Дилогия об изгоняющем дьявола
Шрифт:
— Я про это не слыхал.
Киндерман не мигая уставился на холст.
Во Франции во время раскопок обнаружили два скелета неандертальцев с сильными костными повреждениями — и тем не менее они жили еще пару лет, хотя сами уже не могли обеспечить себя едой. Безусловно, о них заботилось все племя. А вот возьмите, к примеру, хотя бы детей, рассуждал про себя Киндерман, ведь ничего более проницательного, чем детское чувство справедливости, нет. Они лучше кого бы то ни было ощущают добро и понимают, как надо все в этом подлунном мире устроить. Откуда у них такое восприятие? Когда Джулии было всего три годика, стоило ей подарить игрушку или угостить печеньем, она тут же сгребала все это и тащила другим детишкам. Это уже потом она кое-чему научилась — и все гостинцы оставляла себе. И вовсе не потому, что повзрослела и стала сильной. Просто она поняла, что все дерутся за место под солнцем, мир же до краев полон несправедливости. А вот конфеты, напротив,
Он переступил с ноги на ногу. Любовь Господа полыхала мрачным и горячим пламенем, но она не давала света. А может быть, тьма как раз и составляет часть его сущности? Допустим, он чувствителен и гениален. Но ведь его могли сломить? А что, если великий Господь на самом деле мало чем отличается от знаменитых чикагских гангстеров? Или он просто глуп и недалек? Возможно и то, что сила его поистине изумительна и в то же время ограничена. Киндерман вдруг представил себе, как Бог стоит в зале суда и умоляющим голосом просит о снисхождении: «Виновен, ваша честь, но все это можно объяснить». Пожалуй, подобная теория уже близка к истине. Она являлась в меру рациональной, простой и не противоречила фактам. Однако Киндерман сразу выбросил ее из головы, подчинив логику интуиции, как это часто случалось с ним в ходе уголовных расследований. «Я подозреваю», «я считаю», «я полагаю» — именно эти слова он повторял чаще других. С этих же позиций Киндерман рассматривал проблему зла и добра. Что-то изнутри нашептывало ему, что едва наметившаяся, зыбкая и туманная истина связана-таки непостижимым образом с первородным грехом, да и то косвенно и неопределенно.

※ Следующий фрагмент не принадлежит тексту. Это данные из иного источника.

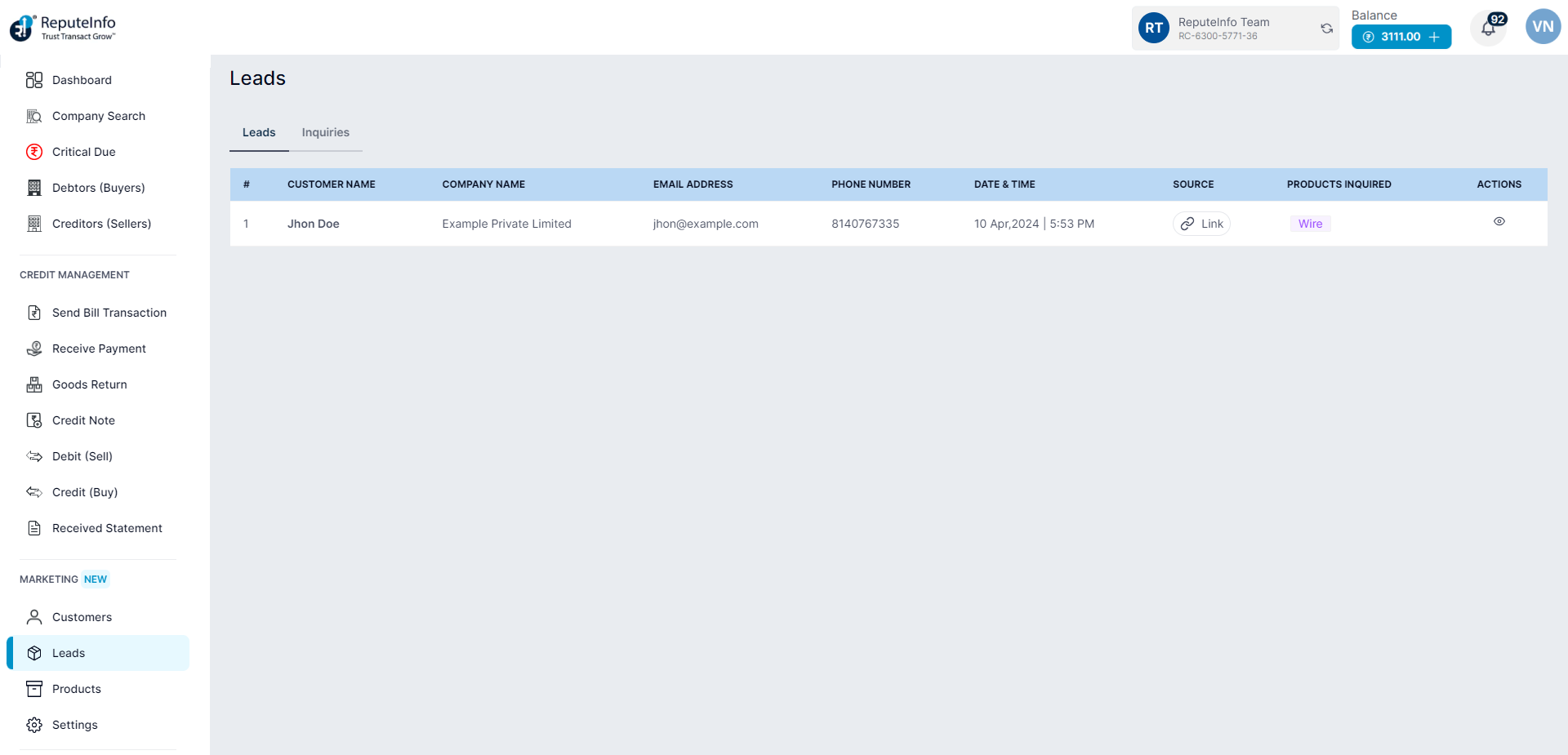Viewport: 1568px width, 755px height.
Task: Open Marketing Settings in sidebar
Action: tap(74, 725)
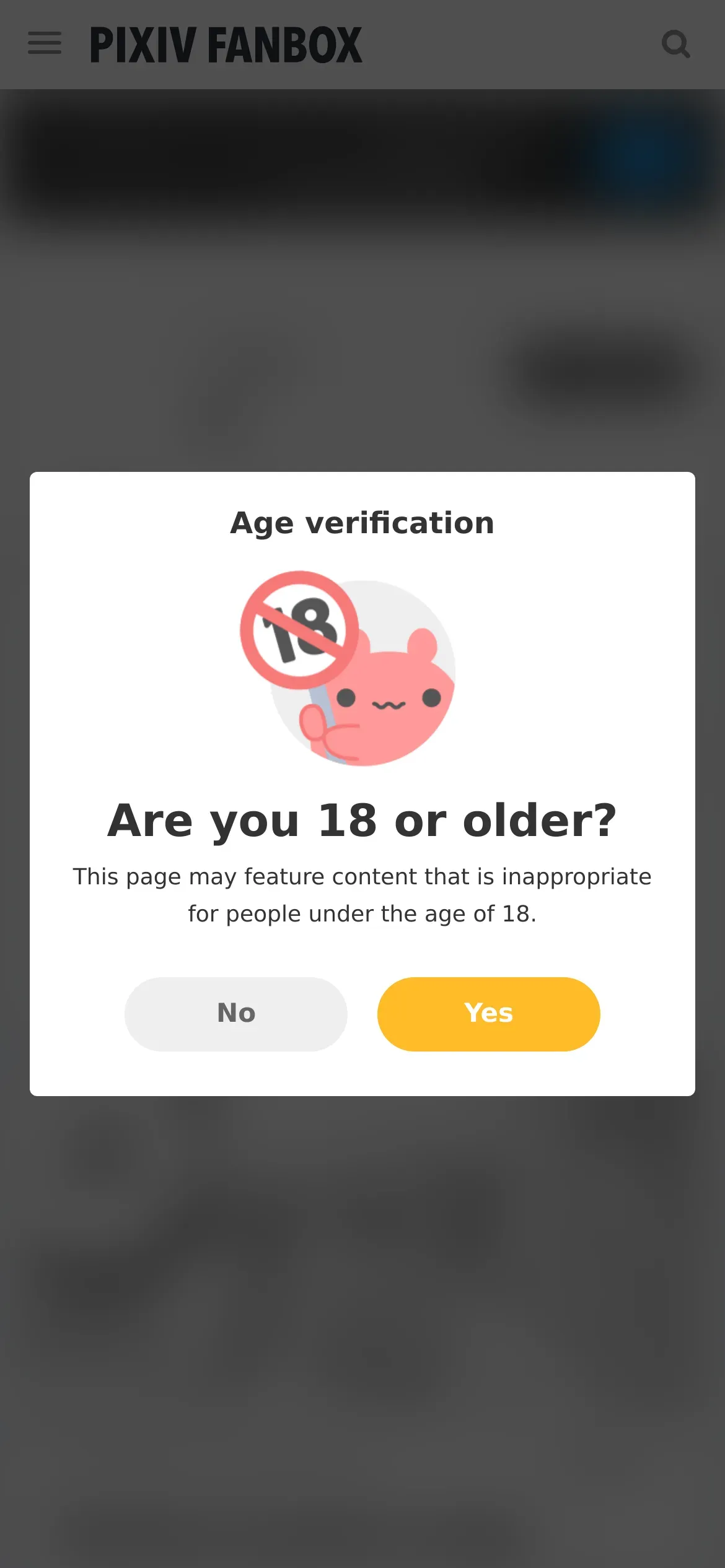
Task: Click the mascot's squiggly mouth
Action: (x=389, y=705)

Следователь поднял голову. Драга перестала тарахтеть — мотор замолчал. Стихли и душераздирающие вопли несчастной женщины. В наступившей тишине отчетливо слышалось, как нежно ластятся речные волны к пристани. Киндерман обернулся и встретился глазами с внимательным взглядом Стедмана.
— Во-первых, мы не можем встречаться вот так. Во-вторых, вы никогда не пробовали приложить свой палец к раскаленной сковородке и не отдергивать его?
— Нет, не пробовал.
— А я пробовал. Это практически невозможно. Уж очень больно. Вы вот, к примеру, просматриваете газету и наталкиваетесь на сообщение о том, что кто-то сгорел во время пожара в гостинице. «Тридцать два человека погибли в огне отеля “Мэйфлауэр”»,— пишут журналисты. Однако на самом деле вы ни в коей мере не можете представить себе, что это такое. Ни вообразить этот кошмар, ни оценить его в полной мере вы не в состоянии. Остается раскаленная сковородка. Приложите же к ней свой палец — вот тогда вы поймете.
Стедман молча кивнул.
Киндерман, слегка прикрыв глаза, мрачно разглядывал патологоанатома.

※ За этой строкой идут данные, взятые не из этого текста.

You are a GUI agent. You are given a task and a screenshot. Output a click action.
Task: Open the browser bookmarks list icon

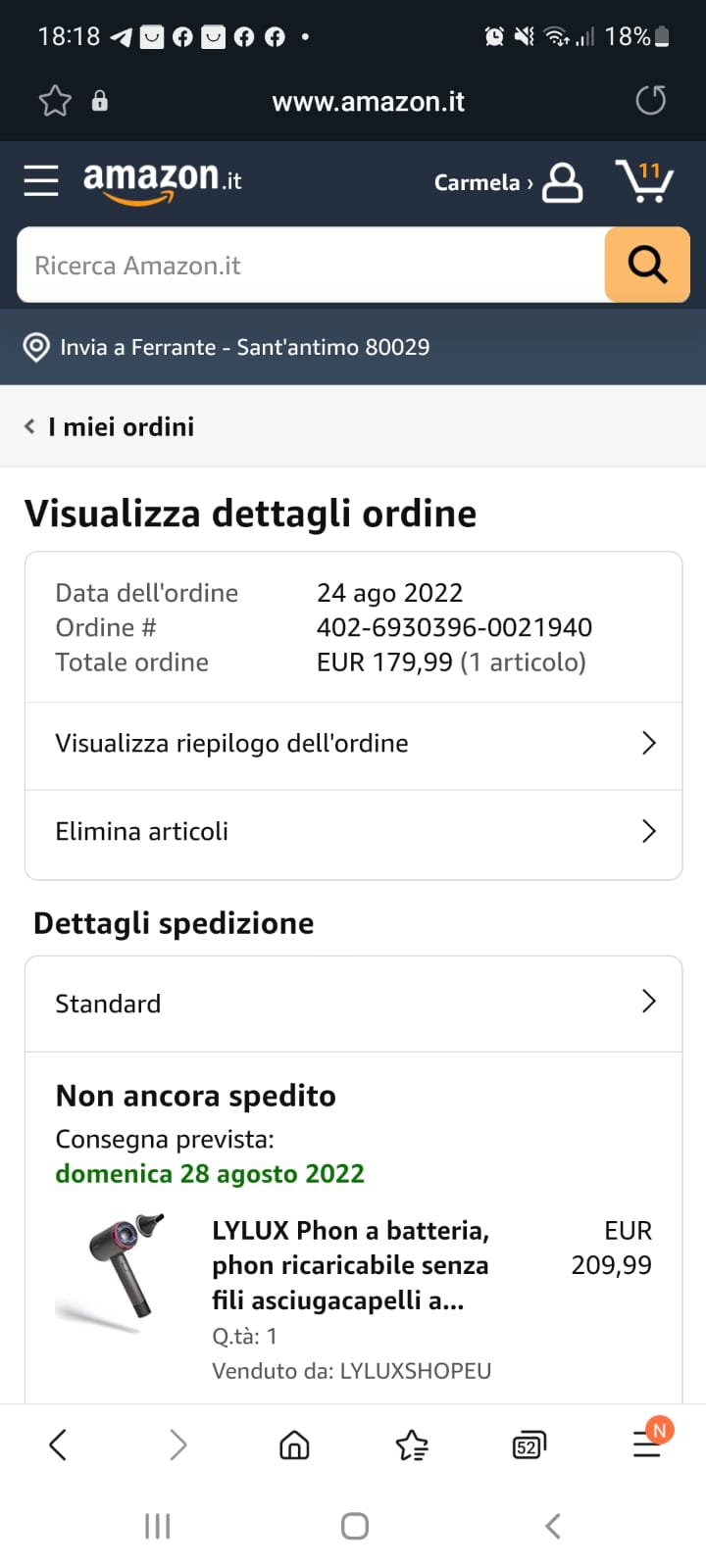[412, 1446]
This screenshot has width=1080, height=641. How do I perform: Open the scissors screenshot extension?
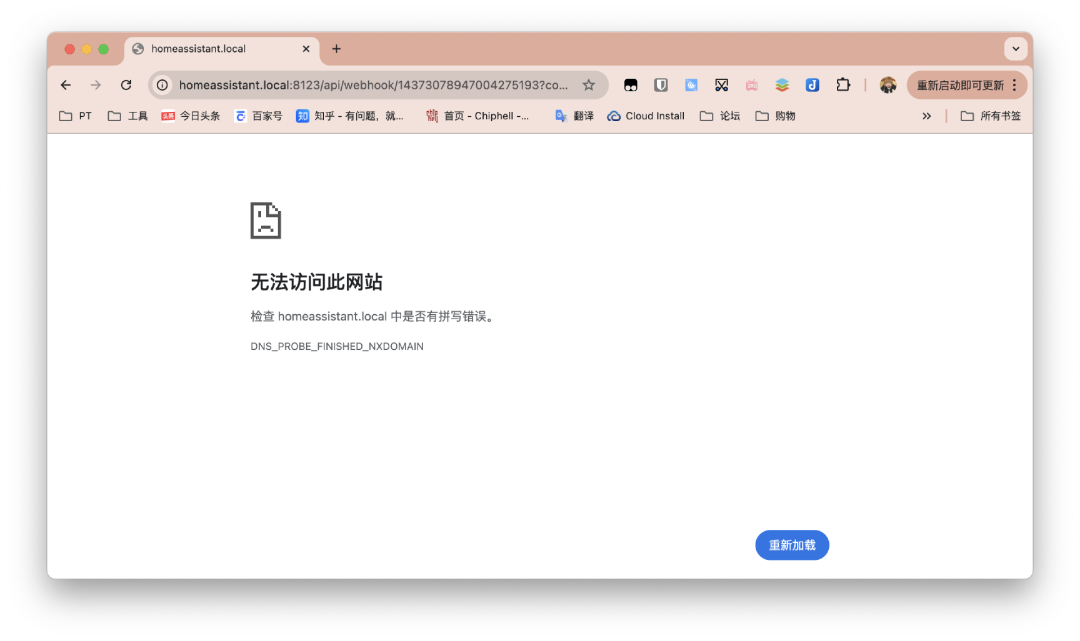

«Вы только полюбуйтесь на него! — заметил про себя сыщик.— И этот считает меня чокнутым Он, видимо, решил, что я сейчас несу невероятную чушь».
— Вы хотите еще что-то сказать, лейтенант?
«О да, разумеется. Про Седраха, Мисаха и Авденаго. “Навуходоносор... повелел разжечь печь в семь раз сильнее, нежели как обыкновенно разжигали ее, и самым сильным мужам из войска своего приказал связать Седраха, Мисаха и Авденаго и бросить их в печь, раскаленную огнем[22]”».
— Нет, больше ничего.
— Можно забрать тело?
— Пока еще нет.
«У боли свои правила,— размышлял Киндерман,— мозг способен отвлечься от нее в любой момент. Но каким образом? Царь небесный нам этого не объяснил. “И покатятся головы”,— мрачно подытожил он».
— Стедман, идите. Отдохните, выпейте кофейку.
Киндерман проводил патологоанатома взглядом, пока тот не добрался до сторожки на пристани, где к нему присоединились другие судебные эксперты. Все они вели себя как обычно. Кто-то даже пытался шутить и негромко смеялся. Киндерман никак не мог взять в толк, что же это такое могло их сейчас вот так развеселить. Но тут он вспомнил трагедию «Макбет» и в который раз подумал о том, что мораль нынче и гроша ломаного не стоит.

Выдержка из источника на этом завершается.